A 1941 Stearman airplane, owned and operated by Major Heather Penney USAF National Guard, overlooks the Wiscasset Municipal Airport. The proposed 20-acre solar project would sit in what is now a forested area between the airport’s runway and Chewonki Creek. Photo courtesy of Rick Tetrev

A 20-acre solar array, capable of powering 650-800 homes for a year, could be coming to the Wiscasset Municipal Airport next month if Wiscasset residents approve the project next month.

The planning board approved the project on Monday. Residents will vote on the project in the annual town meeting referendum vote on Tuesday, June 8. Voting will take place at the Wiscasset Community Center from 8 a.m. to 8 p.m.

Cenergy Power, a California-based commercial solar developer that specializes in building solar facilities in airports throughout the company, is the parent company for the project.

The solar array, made from roughly 12,480 solar panels, would sit between the airport’s runway and Chewonki Creek. Each panel is 7.5-feet by 3.5-feet each, according to Chad Chabazi, vice president of project development for Cenergy Power.

The panels are expected to generate 5 megawatts of solar power each year, which would be available for local Central Maine Power customers to purchase.

If voters approve the project, construction could begin in early fall, Chahbazi said. Cenergy Power would lease the land from the town and construct and operate the solar field, expected to cost about $10 million.


Airport Manager Rick Tetrev said the solar project is “a win-win for the airport and the taxpayers of Wiscasset” because Cenergy Power would lease the land for $53,000 per year, totaling $1,060,000.00 over 20 years.
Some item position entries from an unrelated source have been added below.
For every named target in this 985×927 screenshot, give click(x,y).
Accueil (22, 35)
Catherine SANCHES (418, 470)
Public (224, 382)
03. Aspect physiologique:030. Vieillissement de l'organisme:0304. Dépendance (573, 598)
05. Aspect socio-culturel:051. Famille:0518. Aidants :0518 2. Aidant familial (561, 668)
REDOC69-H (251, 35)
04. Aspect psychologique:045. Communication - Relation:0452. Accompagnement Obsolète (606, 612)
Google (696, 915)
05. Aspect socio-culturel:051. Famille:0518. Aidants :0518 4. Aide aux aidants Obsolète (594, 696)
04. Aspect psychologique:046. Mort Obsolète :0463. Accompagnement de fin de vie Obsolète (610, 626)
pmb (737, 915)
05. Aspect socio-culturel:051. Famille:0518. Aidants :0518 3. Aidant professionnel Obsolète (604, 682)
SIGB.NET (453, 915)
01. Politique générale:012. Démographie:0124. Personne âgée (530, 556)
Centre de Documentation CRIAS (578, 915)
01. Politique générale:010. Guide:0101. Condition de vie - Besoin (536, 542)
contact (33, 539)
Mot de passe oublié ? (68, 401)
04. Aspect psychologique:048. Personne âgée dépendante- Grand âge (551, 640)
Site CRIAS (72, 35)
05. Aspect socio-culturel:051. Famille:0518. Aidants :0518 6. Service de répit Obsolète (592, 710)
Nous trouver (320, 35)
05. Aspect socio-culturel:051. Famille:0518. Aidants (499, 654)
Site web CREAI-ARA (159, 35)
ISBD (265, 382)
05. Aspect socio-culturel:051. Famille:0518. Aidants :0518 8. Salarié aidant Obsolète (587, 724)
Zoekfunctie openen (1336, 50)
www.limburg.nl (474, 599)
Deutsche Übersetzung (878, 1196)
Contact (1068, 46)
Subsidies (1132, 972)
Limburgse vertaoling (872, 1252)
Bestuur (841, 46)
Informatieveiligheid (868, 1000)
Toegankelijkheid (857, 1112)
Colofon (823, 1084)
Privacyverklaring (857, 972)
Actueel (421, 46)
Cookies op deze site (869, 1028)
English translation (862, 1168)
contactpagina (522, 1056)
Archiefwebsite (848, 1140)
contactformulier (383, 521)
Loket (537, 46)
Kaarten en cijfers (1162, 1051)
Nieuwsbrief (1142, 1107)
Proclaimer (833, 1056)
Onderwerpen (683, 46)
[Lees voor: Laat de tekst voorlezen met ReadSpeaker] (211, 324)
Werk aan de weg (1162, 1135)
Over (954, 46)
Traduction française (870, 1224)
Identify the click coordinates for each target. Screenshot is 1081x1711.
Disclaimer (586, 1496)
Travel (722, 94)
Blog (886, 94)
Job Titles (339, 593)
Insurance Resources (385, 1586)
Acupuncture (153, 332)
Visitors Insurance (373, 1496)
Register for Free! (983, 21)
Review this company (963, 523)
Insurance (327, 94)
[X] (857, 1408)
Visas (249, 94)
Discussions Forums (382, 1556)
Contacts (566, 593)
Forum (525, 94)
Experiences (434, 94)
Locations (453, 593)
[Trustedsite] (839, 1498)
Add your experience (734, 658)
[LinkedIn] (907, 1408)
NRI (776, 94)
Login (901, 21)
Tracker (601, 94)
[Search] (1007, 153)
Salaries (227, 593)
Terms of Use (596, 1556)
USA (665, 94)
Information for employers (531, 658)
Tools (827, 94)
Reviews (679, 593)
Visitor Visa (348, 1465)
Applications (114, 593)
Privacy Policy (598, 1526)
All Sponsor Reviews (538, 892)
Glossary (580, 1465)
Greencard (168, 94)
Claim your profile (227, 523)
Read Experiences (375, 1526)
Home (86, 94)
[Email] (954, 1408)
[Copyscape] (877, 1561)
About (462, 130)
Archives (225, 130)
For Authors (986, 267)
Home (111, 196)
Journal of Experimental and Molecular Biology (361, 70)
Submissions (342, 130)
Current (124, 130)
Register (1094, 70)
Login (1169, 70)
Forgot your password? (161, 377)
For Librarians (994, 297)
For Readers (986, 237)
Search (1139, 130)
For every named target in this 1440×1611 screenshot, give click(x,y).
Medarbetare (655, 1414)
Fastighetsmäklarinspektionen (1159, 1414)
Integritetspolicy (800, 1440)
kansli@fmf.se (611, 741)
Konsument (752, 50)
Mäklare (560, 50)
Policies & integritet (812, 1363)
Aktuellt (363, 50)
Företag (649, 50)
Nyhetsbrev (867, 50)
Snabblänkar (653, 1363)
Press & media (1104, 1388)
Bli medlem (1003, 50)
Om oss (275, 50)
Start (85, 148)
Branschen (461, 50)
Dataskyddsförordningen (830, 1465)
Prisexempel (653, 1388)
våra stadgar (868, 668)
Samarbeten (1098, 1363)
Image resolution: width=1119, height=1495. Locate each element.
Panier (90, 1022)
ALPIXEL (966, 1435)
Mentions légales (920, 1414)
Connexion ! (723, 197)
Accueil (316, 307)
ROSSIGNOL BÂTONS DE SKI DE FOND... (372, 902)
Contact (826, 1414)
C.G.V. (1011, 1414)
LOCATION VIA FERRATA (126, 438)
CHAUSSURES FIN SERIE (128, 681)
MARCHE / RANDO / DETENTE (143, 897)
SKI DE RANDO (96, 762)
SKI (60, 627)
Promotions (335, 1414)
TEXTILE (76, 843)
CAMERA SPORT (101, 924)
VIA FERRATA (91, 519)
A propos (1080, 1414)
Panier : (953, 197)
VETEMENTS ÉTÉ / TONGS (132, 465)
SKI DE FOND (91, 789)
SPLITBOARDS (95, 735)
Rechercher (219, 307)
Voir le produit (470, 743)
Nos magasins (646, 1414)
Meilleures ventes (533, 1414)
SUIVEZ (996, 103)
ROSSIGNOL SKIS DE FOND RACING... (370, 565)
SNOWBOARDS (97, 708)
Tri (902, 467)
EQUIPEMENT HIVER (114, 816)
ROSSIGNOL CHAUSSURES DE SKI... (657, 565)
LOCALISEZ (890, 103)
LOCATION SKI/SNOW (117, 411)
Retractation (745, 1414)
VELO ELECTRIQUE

“The income from the project will be a great help in making the airport a profit center rather than a cost center for the town and allow the airport to continue to be maintained in a superior condition,” said Tetrev.

Earlier this month, Chabazi told the planning board the panels will not cause glare issues for pilots because the panels “look like a body of water, like a lake, and the design of the panels has always been to absorb light instead of putting light out.”

Stephen Barrett, principal of Barrett Energy Resources Group, said the Federal Aviation Administration is most concerned about when pilots encounter glare during their final approach, which spans from two miles away to when they touch down on the runway.

“The FAA recognizes that pilots see glare from a lot of different sources … they’re very used to those factors so they pull their visor down, adjust their hat, put on sunglasses, whatever,” Barrett said. “Even in (their final approach), pilots are very accustomed to distractions and have been trained to adjust to those.”

Barrett said the Barrett Energy Resources Group and Cenergy Power evaluated the Wiscasset airport and “found there was zero glare on pilots on final approach from two miles out to touchdown at the runway.”


The solar array would be built on what is now forested land — meaning a number of trees would need to be removed, said Barrett. However, this would increase the airport’s safety and bring it up to current Federal Aviation Administration standards because the nearby trees are “obstructions to airspace.”

The Wiscasset airport has seen 1,102 combined takeoffs and landings so far this year as of Tuesday, tracking on par to 2020 and 2019, according to Tetrev. However, he said charter and fractional ownership flights are beginning to increase, “which is a good indication that people are beginning to travel again.”

Tetrev did not comment Tuesday whether he believes the solar array could be a hazard to pilots or how it could impact business at the airport.

Brunswick Landing took on a similar — although smaller — solar project adjacent to the Brunswick Executive Airport runway in 2017. Midcoast Regional Redevelopment Authority Executive Director Steve Levesque said the panels create renewable energy that’s used to power airport buildings and runway lights.

Levesque said the solar array is “a good use for the land because you can’t build other things around the airport” that may obstruct air traffic. Since their installation, Levesque said he hasn’t encountered any issues with the panels.

About 125 airports in the U.S. are home to solar projects, according to Barrett.

The addition of more renewable energy would be another positive step toward Gov. Janet Mills’ goal of Maine becoming carbon neutral by 2045, which she pledged while addressing the United Nations General Assembly in 2019.

Mills signed three bills two months later aimed at ushering in renewable energy, the Portland Press Herald reported. The new laws boosted solar incentives and reduce Maine greenhouse gas emissions by 45% by 2030 and 80% by 2050. Lawmakers also passed legislation to increase Maine’s renewable portfolio standard from 40% then to 80% by 2030 and 100% by 2050.

In late 2020, the governor announced her plan to submit legislation aimed at, among other things, doubling the number of clean energy jobs to 30,000 by 2030, further pushing the need to reduce greenhouse gas emissions and generate renewable energy.